* [Brief]: Please copy out every line of the listing below word for word.

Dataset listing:
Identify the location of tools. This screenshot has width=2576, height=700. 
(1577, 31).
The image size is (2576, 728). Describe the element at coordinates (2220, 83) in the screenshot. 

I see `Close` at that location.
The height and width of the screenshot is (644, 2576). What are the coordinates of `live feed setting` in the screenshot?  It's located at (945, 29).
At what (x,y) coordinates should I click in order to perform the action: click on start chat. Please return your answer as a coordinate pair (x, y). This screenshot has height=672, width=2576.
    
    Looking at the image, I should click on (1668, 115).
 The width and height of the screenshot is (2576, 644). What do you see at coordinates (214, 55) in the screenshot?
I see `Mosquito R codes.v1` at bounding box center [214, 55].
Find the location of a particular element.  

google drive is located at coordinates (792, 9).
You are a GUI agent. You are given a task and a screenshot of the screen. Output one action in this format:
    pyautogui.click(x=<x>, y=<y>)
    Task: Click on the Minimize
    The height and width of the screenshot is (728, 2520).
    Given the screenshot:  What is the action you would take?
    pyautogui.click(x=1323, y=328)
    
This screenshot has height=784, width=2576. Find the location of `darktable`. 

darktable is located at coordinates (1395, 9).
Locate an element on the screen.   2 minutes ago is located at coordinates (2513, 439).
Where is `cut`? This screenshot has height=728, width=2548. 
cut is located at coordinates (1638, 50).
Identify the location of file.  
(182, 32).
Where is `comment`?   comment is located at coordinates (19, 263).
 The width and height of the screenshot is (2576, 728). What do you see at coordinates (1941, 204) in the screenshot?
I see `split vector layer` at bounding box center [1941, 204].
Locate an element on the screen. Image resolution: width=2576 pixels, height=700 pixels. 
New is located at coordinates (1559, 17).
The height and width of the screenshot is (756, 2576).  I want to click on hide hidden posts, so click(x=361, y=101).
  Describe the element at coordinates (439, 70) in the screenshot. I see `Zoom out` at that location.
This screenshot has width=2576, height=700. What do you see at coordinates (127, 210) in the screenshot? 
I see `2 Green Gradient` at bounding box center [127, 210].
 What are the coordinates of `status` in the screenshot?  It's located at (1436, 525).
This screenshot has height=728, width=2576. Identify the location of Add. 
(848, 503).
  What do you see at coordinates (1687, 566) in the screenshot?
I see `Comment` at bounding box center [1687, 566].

* [Full output]:
Identify the location of tools. This screenshot has width=2576, height=700. 
(1577, 31).
The image size is (2576, 728). Describe the element at coordinates (2220, 83) in the screenshot. 

I see `Close` at that location.
The height and width of the screenshot is (644, 2576). What are the coordinates of `live feed setting` in the screenshot?  It's located at (945, 29).
At what (x,y) coordinates should I click in order to perform the action: click on start chat. Please return your answer as a coordinate pair (x, y). This screenshot has height=672, width=2576.
    
    Looking at the image, I should click on (1668, 115).
 The width and height of the screenshot is (2576, 644). What do you see at coordinates (214, 55) in the screenshot?
I see `Mosquito R codes.v1` at bounding box center [214, 55].
Find the location of a particular element.  

google drive is located at coordinates (792, 9).
You are a GUI agent. You are given a task and a screenshot of the screen. Output one action in this format:
    pyautogui.click(x=<x>, y=<y>)
    Task: Click on the Minimize
    The height and width of the screenshot is (728, 2520).
    Given the screenshot:  What is the action you would take?
    pyautogui.click(x=1323, y=328)
    
This screenshot has height=784, width=2576. Find the location of `darktable`. 

darktable is located at coordinates (1395, 9).
Locate an element on the screen.   2 minutes ago is located at coordinates (2513, 439).
Where is `cut`? This screenshot has height=728, width=2548. 
cut is located at coordinates (1638, 50).
Identify the location of file.  
(182, 32).
Where is `comment`?   comment is located at coordinates (19, 263).
 The width and height of the screenshot is (2576, 728). What do you see at coordinates (1941, 204) in the screenshot?
I see `split vector layer` at bounding box center [1941, 204].
Locate an element on the screen. Image resolution: width=2576 pixels, height=700 pixels. 
New is located at coordinates (1559, 17).
The height and width of the screenshot is (756, 2576).  I want to click on hide hidden posts, so click(x=361, y=101).
  Describe the element at coordinates (439, 70) in the screenshot. I see `Zoom out` at that location.
This screenshot has width=2576, height=700. What do you see at coordinates (127, 210) in the screenshot? 
I see `2 Green Gradient` at bounding box center [127, 210].
 What are the coordinates of `status` in the screenshot?  It's located at (1436, 525).
This screenshot has height=728, width=2576. Identify the location of Add. 
(848, 503).
  What do you see at coordinates (1687, 566) in the screenshot?
I see `Comment` at bounding box center [1687, 566].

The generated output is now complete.